Contudo, ele precisava pensar nas pessoas reais ao virem seus nomes reais e suas histórias reais. Mas ele já pensara em algo, numa estratégia brilhante. Ele conduziria a história por um caminho que revelasse o heroísmo, ou seja, a história não era trágica, mas heroica. E os heróis seriam aqueles que mais conseguissem o apoio da grande massa. E isso seria identificado ao longo de seu processo de criação. No caso de O amor foge para Sintra, os heróis já estavam bem definidos: Gustavo e Ricardo. Ele entendeu que alguns ajustes à história real seriam necessários, como a necessidade de demonizar algumas personagens para fortalecer os heróis. No caso desse primeiro conto, ele previa alguns ajustes do tipo em Paula. Paula ganharia características de uma mulher conservadora e de certa intolerância. E isso sendo trabalhado em momentos de destaque da narrativa, certamente produzirá no leitor certo ranço pela personagem. Pois a sua condição de mulher começaria perder a relevância por ser desgastada por perfis de desaprovação da moda social.
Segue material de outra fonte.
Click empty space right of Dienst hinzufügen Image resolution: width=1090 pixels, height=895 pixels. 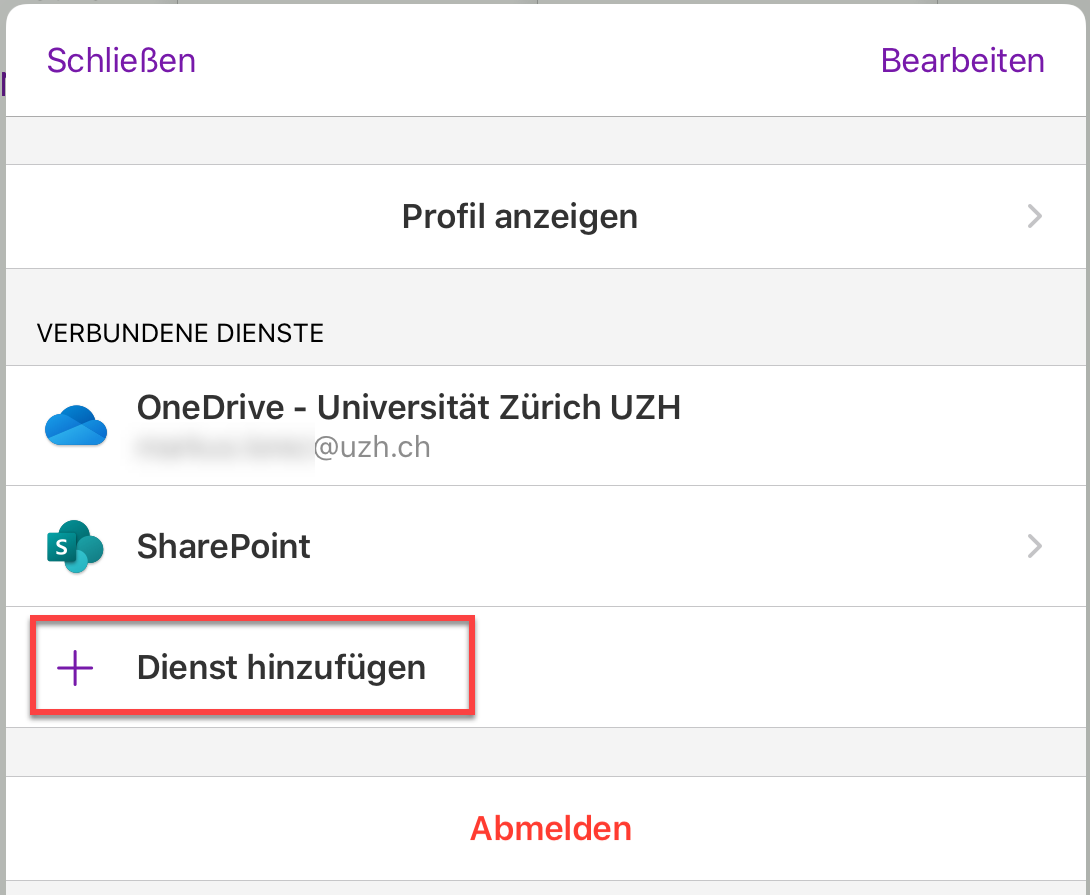[780, 667]
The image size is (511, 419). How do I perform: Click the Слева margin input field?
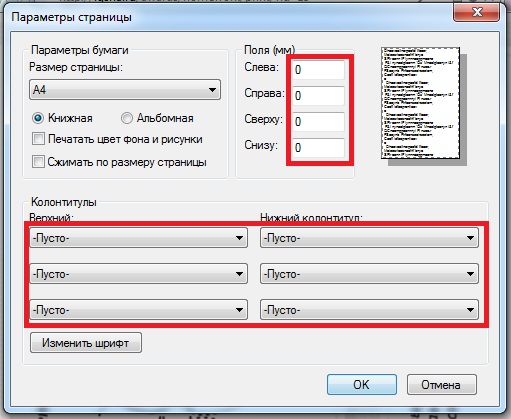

Pronto. Seu projeto estava pronto. Bastava agora começar a escrever as histórias. Pegou seu diário e começou a fazer pequenos esboços de histórias que lhe viam a mente. Para depois apurar melhor e fazer os ajustes necessários. E como todos sabem, quem tem a habilidade da escrita assim que começa a escrever, algumas vozes começam a soar em sua mente a sugerir histórias, situações, ajustes.
Em um ano estava tudo pronto. Uma editora independente abraçou o projeto concedendo até um belo adiantamento. Joaquim ganhou uma publicação bem moderna anunciando uma noite de autógrafos numa livraria alternativa de São Paulo. Todos os heróis de seus contos estavam presentes, orgulhosos por pertencerem a trabalho extremamente corajoso e necessário. Ricardo chegou a fazer um discurso contra o preconceito e contra a falsa moralidade de cristãos conservadores e intolerantes. A pastora Joana, famosa por pastorear uma comunidade progressista cristã, fez uma oração ecumênica belíssima que levou muitos cristãos às lágrimas. Joaquim estava extremamente feliz e satisfeito. Em fevereiro, ele partiria junto com Ricardo e Gustavo para a bela e medieval Sintra e lá iria ver a peça: O amor foge para Sintra, uma adaptação de seu conto para o teatro. Ao final da peça haveria uma discussão sobre a obra com o próprio Joaquim.
E foi assim que Joaquim após uma grande ideia conseguiu realizar seu sonho de se tornar escritor. Quando uma ideia domina o homem, nada pode impedi-lo, nem mesmo a realidade, pois esta não resiste aos seus ajustes.